**WRITTEN EXERCISE**
Write out the entries from the line containing "Viewport: 997px width, 641px" through the line containing "Action: (x=592, y=960)", both included, and nothing else.

**DATASET ROWS**
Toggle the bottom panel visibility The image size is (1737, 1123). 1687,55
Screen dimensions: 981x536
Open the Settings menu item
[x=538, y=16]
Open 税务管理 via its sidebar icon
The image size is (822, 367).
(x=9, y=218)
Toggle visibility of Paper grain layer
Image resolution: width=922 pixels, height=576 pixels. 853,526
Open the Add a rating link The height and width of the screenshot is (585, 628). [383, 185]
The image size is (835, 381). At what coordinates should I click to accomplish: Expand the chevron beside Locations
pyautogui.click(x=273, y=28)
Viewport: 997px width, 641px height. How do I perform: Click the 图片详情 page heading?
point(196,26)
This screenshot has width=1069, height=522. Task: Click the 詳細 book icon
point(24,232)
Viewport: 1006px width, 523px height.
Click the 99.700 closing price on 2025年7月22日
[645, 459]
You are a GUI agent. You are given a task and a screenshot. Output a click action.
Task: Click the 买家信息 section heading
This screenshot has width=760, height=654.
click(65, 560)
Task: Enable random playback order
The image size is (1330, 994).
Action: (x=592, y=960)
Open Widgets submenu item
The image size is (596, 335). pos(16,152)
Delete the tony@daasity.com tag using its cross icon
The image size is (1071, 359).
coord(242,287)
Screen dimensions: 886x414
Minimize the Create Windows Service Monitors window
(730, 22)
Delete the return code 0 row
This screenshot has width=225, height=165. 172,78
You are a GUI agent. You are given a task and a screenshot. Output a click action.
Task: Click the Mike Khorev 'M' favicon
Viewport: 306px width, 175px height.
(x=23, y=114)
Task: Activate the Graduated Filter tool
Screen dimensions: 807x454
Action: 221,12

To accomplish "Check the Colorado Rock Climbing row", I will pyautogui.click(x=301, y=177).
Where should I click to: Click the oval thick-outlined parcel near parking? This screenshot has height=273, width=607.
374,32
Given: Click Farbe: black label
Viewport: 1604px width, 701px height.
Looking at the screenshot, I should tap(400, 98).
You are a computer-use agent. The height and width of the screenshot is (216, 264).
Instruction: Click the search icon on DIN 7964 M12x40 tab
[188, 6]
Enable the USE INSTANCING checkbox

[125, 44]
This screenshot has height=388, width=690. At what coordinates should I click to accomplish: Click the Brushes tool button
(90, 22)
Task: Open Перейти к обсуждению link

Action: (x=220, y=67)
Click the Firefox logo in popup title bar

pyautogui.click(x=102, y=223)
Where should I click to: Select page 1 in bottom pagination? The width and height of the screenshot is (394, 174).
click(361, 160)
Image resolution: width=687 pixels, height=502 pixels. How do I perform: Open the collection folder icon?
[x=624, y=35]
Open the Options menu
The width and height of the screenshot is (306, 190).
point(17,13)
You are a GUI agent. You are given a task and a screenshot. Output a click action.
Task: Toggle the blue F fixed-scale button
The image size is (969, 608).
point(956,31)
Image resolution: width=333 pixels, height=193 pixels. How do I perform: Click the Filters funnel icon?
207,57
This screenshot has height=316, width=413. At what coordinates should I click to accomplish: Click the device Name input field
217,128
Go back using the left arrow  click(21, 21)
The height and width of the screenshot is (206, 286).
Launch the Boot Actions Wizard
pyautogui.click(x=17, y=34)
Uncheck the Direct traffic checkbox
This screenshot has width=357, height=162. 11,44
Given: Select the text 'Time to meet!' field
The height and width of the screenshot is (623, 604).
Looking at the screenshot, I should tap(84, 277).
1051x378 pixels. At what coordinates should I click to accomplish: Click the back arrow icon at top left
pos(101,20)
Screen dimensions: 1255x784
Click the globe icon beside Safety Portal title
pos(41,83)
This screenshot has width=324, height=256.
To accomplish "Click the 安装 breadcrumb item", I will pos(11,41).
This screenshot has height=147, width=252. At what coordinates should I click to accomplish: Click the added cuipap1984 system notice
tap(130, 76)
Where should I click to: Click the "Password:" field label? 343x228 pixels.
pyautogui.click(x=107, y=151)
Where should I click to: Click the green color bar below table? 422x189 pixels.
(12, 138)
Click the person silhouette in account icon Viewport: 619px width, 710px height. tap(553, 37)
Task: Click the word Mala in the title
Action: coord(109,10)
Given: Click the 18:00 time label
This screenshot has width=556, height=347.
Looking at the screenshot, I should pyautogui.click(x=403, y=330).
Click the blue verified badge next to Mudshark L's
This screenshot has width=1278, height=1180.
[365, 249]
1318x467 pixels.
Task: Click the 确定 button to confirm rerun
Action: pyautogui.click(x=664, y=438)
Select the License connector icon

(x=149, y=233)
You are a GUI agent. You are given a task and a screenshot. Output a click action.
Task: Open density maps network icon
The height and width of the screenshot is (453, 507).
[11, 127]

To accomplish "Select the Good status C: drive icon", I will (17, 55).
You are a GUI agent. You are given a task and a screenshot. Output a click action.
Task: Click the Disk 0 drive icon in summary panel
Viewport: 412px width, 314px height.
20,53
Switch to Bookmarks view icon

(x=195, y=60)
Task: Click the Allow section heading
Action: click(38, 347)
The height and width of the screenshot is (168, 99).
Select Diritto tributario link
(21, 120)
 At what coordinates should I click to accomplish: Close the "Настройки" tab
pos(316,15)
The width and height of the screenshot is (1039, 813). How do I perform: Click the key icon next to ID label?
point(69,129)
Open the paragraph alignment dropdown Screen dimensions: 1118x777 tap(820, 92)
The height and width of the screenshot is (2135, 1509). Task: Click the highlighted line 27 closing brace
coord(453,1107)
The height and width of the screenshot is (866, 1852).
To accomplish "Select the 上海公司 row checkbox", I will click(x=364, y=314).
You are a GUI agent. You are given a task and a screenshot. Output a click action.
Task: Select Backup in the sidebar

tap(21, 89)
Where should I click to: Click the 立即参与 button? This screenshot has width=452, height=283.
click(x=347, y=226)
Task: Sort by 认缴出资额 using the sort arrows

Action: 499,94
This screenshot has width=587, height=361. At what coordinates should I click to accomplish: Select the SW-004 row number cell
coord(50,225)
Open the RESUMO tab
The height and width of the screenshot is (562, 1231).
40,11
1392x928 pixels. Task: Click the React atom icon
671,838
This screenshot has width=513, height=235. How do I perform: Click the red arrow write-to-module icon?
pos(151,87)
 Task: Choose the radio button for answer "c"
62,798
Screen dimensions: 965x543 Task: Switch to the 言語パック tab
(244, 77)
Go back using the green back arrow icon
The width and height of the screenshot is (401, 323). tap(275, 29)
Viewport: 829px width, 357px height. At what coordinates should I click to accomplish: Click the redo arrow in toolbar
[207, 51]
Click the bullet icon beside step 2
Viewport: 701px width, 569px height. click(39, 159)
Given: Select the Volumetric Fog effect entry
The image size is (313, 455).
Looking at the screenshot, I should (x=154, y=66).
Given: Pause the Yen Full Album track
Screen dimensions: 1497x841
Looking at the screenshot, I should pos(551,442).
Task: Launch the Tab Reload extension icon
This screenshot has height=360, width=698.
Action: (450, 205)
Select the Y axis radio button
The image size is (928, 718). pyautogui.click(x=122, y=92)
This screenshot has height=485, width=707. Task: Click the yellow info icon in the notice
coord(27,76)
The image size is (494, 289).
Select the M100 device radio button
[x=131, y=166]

**EXPECTED OUTPUT**
Viewport: 997px width, 641px height. How do I perform: Click the 图片详情 page heading?
point(196,26)
This screenshot has width=1069, height=522. Task: Click the 詳細 book icon
point(24,232)
Viewport: 1006px width, 523px height.
Click the 99.700 closing price on 2025年7月22日
[645, 459]
You are a GUI agent. You are given a task and a screenshot. Output a click action.
Task: Click the 买家信息 section heading
This screenshot has width=760, height=654.
click(65, 560)
Task: Enable random playback order
The image size is (1330, 994).
Action: (x=592, y=960)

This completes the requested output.